## Exercise goal
From the line containing "This screenshot has width=706, height=1568." through the last line of the entries below, transcribe each line exactly, excluding any picture.

---

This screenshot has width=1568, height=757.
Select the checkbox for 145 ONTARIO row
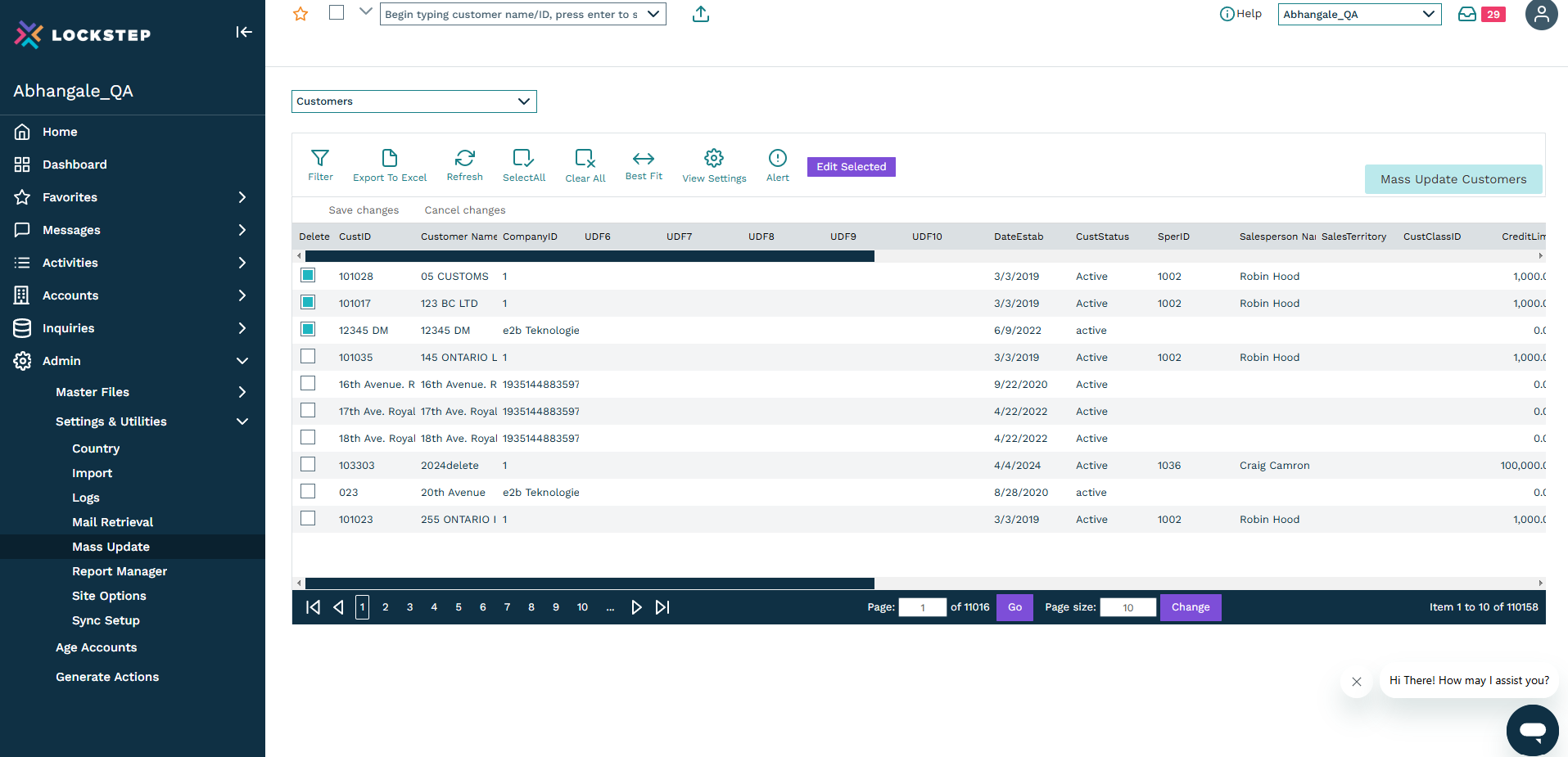(308, 357)
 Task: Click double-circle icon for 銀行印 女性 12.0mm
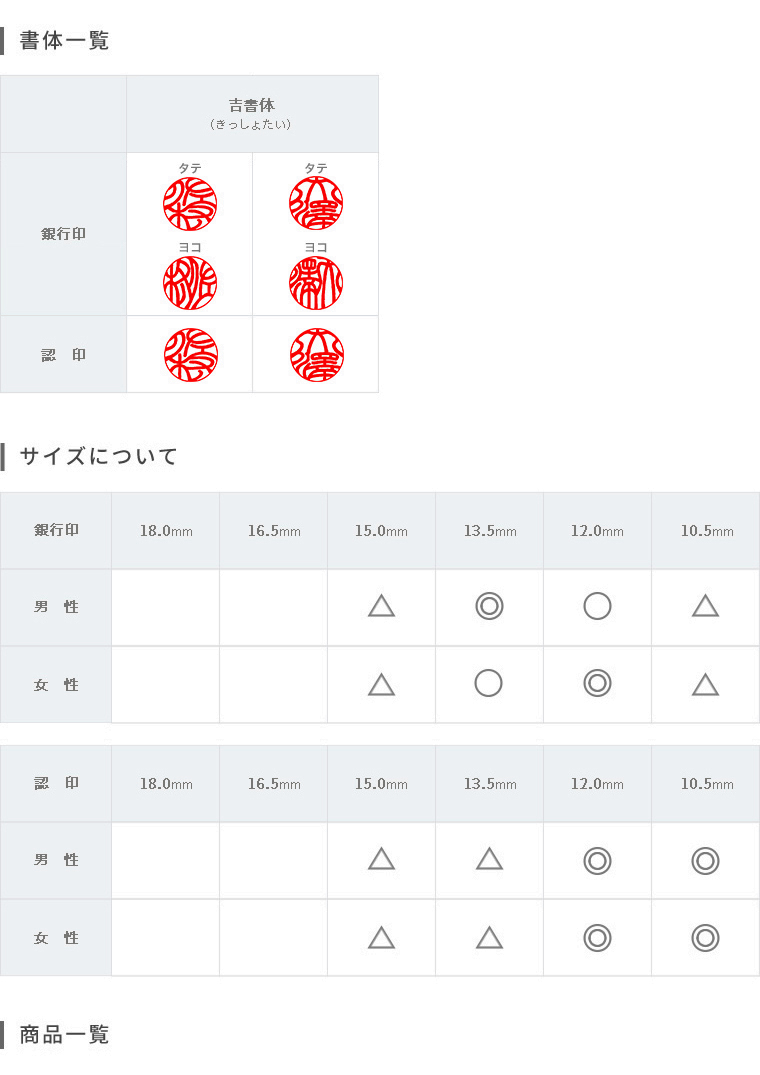click(x=597, y=684)
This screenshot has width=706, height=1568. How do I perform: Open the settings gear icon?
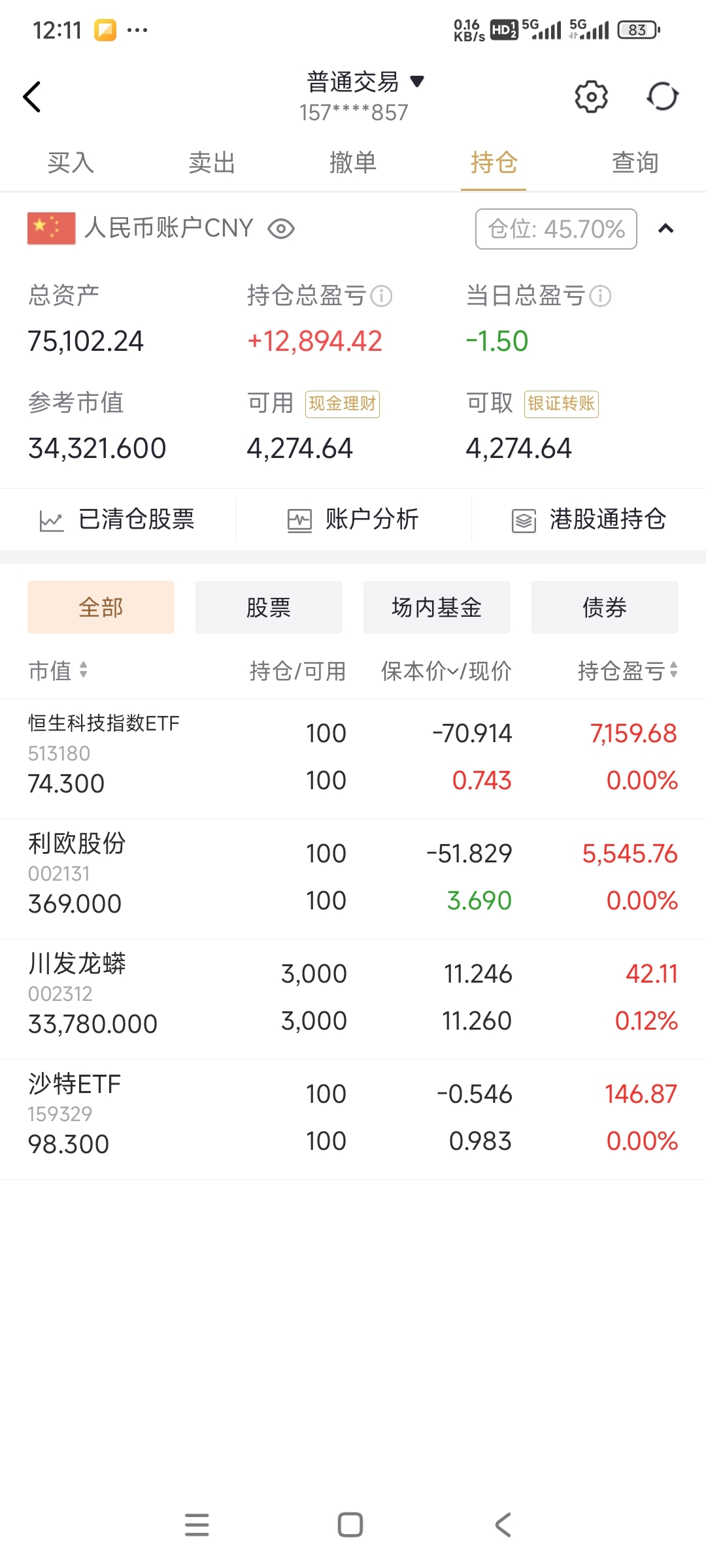coord(591,97)
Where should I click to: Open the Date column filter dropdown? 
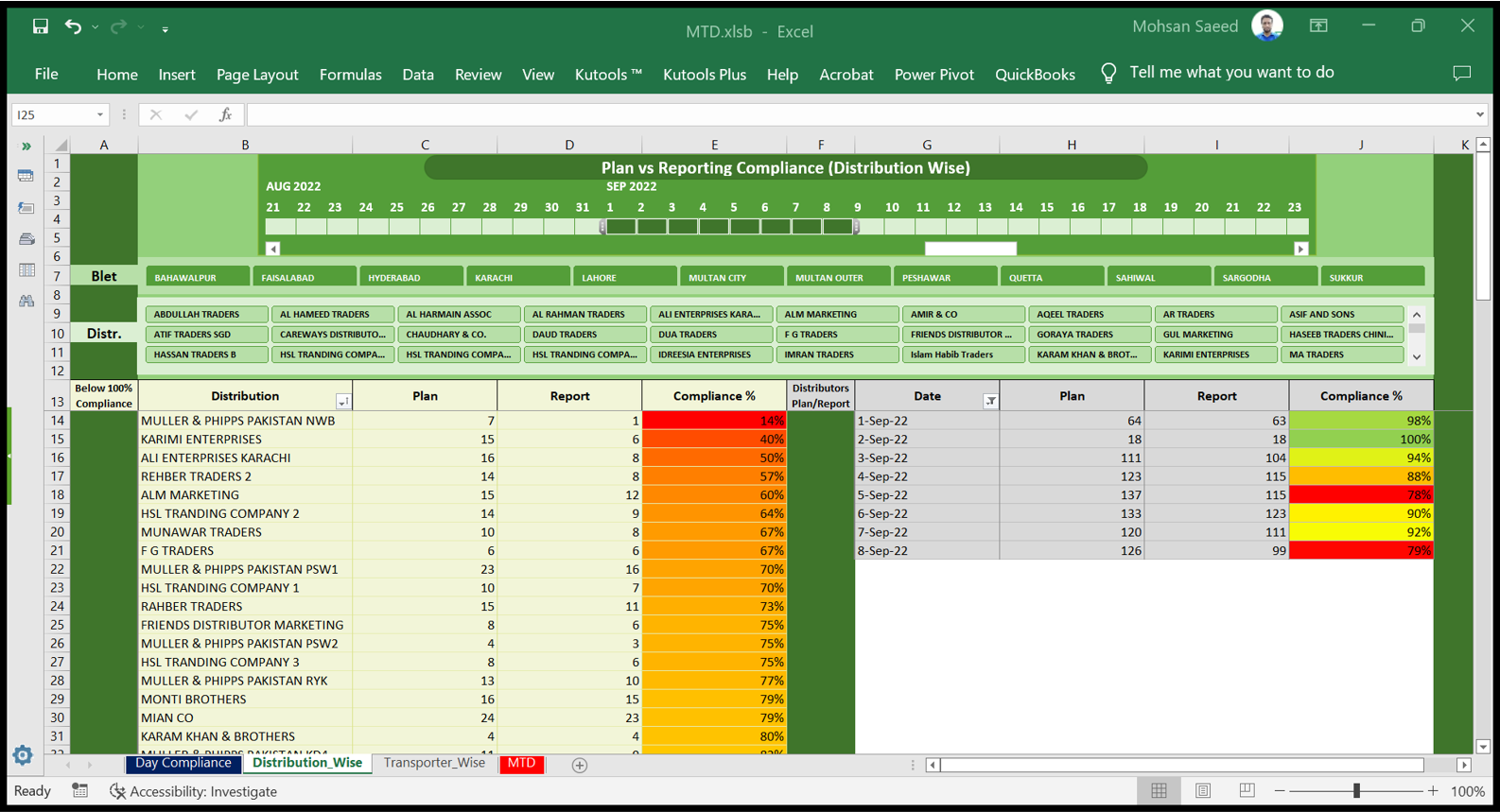990,402
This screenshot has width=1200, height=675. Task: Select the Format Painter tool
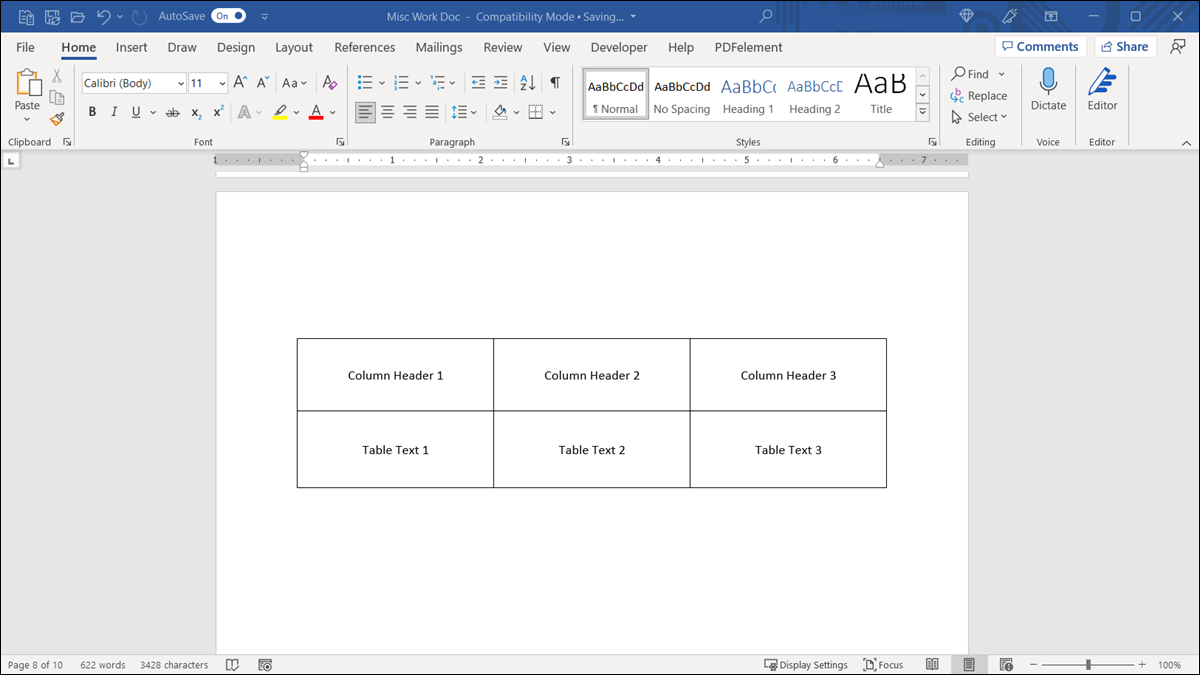57,118
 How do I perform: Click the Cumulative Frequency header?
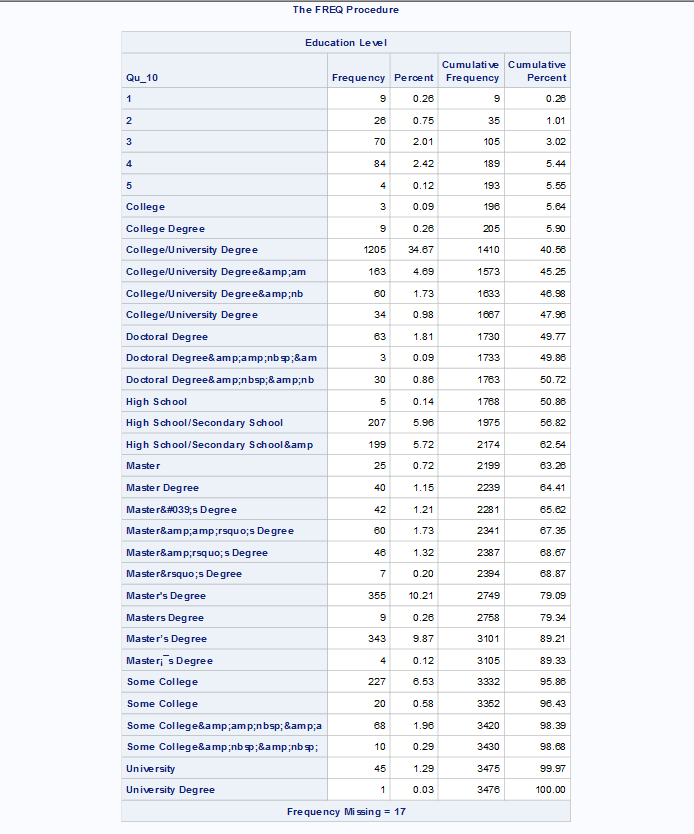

---

## Response below
This screenshot has width=706, height=1568. How do I perform: Open the settings gear icon?
coord(591,97)
Where should I click to: Open the Date column filter dropdown? 
990,402
This screenshot has width=1200, height=675. Task: Select the Format Painter tool
57,118
 How do I perform: Click the Cumulative Frequency header?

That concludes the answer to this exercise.